In granting DSG’s application for strike out / summary judgment of the MPI, BoC and negligence claims, the judge held (at [22]) that: “neither BoC nor MPI impose a data security duty on the holders of information (even if private or confidential). Both are concerned with prohibiting actions by the holder of information which are inconsistent with the obligation of confidence/privacy. Counsel for the Claimant submitted that applying the wrong of MPI on the present facts would be a ‘development of the law’. In my judgment, such a development is precluded by an array of authority.”

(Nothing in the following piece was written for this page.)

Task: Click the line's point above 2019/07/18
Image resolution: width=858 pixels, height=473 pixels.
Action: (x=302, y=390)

In respect of negligence, there is older authority to the effect that there is no duty of care in conduct covered by the data protection legislation (Smeaton v Equifax plc[2013] EWCA Civ 108)…
Claims for damages
… It is of course true that both Warren and Lloyd were decided under the 1998 Data Protection Act, and indeed in Lloyd the Court specifically disavowed any view as to the applicability of the GDPR or Data Protection Act 2018 (para.13)…

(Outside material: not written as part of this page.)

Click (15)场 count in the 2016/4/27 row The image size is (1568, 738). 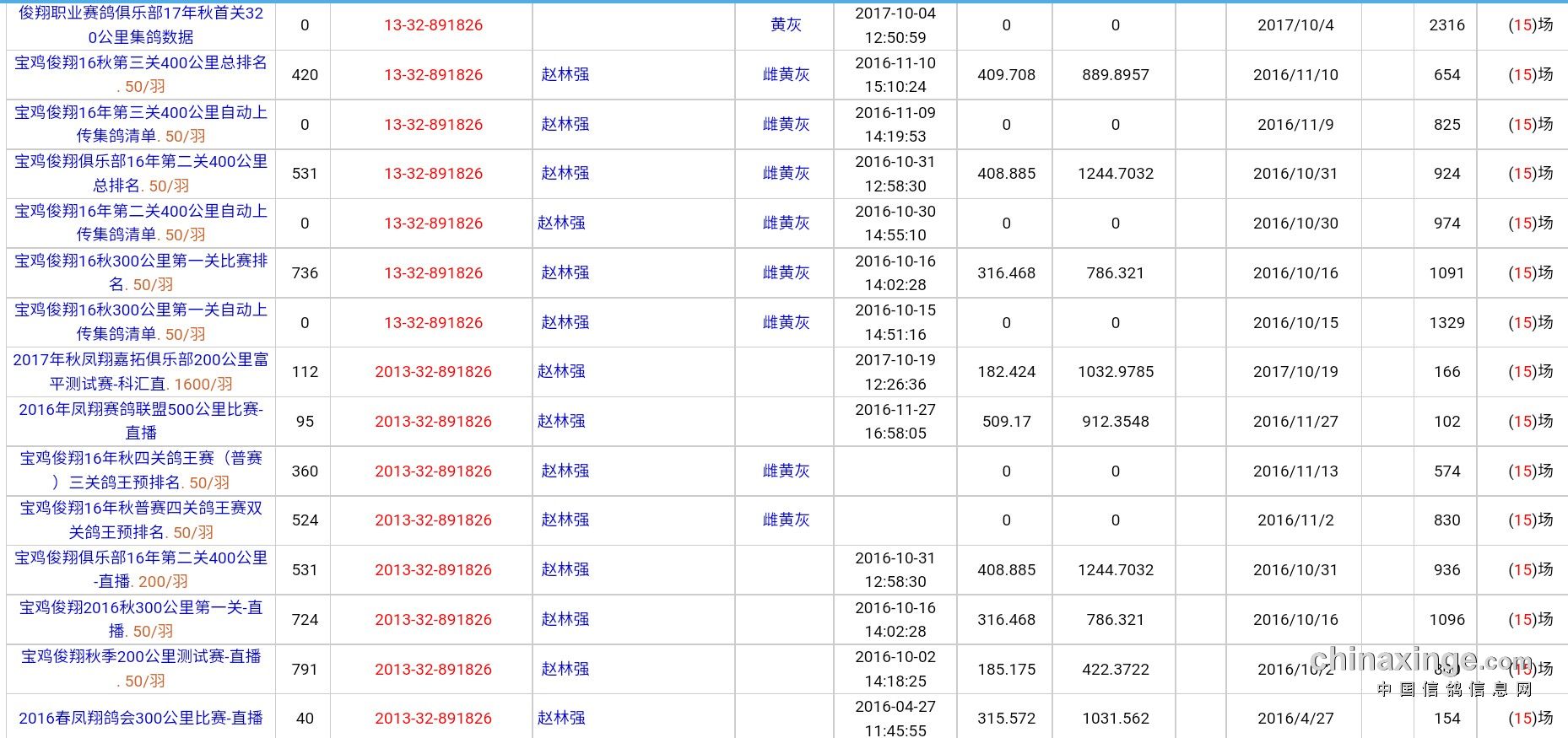1530,719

Procedural limitations on nuisance value claims
In the meantime, the courts have been doing their best to put nuisance claims firmly in their procedural place…
The High Court has now grappled with the issue head on in Stadler v. Currys Group Limited[2022] EWHC 160 (QB). When the claimant went to repair their TV, Currys advised against it on the grounds of disproportionate cost. Currys sold the TV on to a third party without wiping the claimant’s data. In 2020 a movie was purchased by the new owner using the claimant’s Amazon account through the smart TV.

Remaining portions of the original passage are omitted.